A group of troublemakers in an organisation calling itself the Satanic Temple aim to establish a series of after-school Satan clubs at public grammar schools in the US. But it's actually a case of forked tongue-in-cheek to make a point about the American separation of church and state.
Organisers are trying to provide an alternative to the Christian Good News Clubs found at public schools across the US. If an evangelical God can set up shop at a public school, why can't the devil, wonders Satanic Temple co-founder Lucien Greaves.
"While the presence of a religious organisation in public schools will no doubt be shocking to some, evangelical litigants — primarily the Child Evangelism Fellowship — have solidly established the legal rights of religious organisations to operate clubs in public schools," Greaves posted to the After School Satan web site.

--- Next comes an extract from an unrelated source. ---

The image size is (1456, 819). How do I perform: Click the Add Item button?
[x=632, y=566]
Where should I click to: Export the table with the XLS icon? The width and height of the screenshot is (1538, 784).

He cites a 2001 Supreme Court ruling that excluding an after-school activity from public schools based on religion violates freedom of speech. Until that time Good News Clubs, backed by the Child Evangelism Fellowship, were barred from public schools.
Greaves says the temple has already sent letters to schools in 9 states, including Utah, Georgia and Missouri, which all have Good News Clubs, so they won't be able to discriminate against Satan clubs.
"They are not at liberty to deny us use of their facilities, nor are they at liberty to deny us any level of representation in the schools that they afford to other school clubs," Greaves notes, adding a thank you to litigious evangelical groups for their "dedication to religious liberty."
Greaves includes a parental permission slip for the clubs on his web site, which looks routine except for the image of a pencil shaped like a pitch fork.
But there won't be any fire and brimstone, and no spells or chants or black mass, Greaves says. He considers the idea of Satan just a "metaphorical construct."
The Temple rejects all forms of super-naturalism and is committed to the view that scientific rationality provides the best measure of reality. Children in attendance will focus on critical thinking, creating art and eating nutritious snacks.
"We're not the boogeymen, we are here to help, here to discuss and help learn," Boston Satanic Temple chapter founder Travis LeSaffre told WFXT. Meanwhile, a spokesman from the Good News Club called the Satan club plan a "stunt." Schools and parents should "not overreact," he said. "If you leave them alone, they'll go home."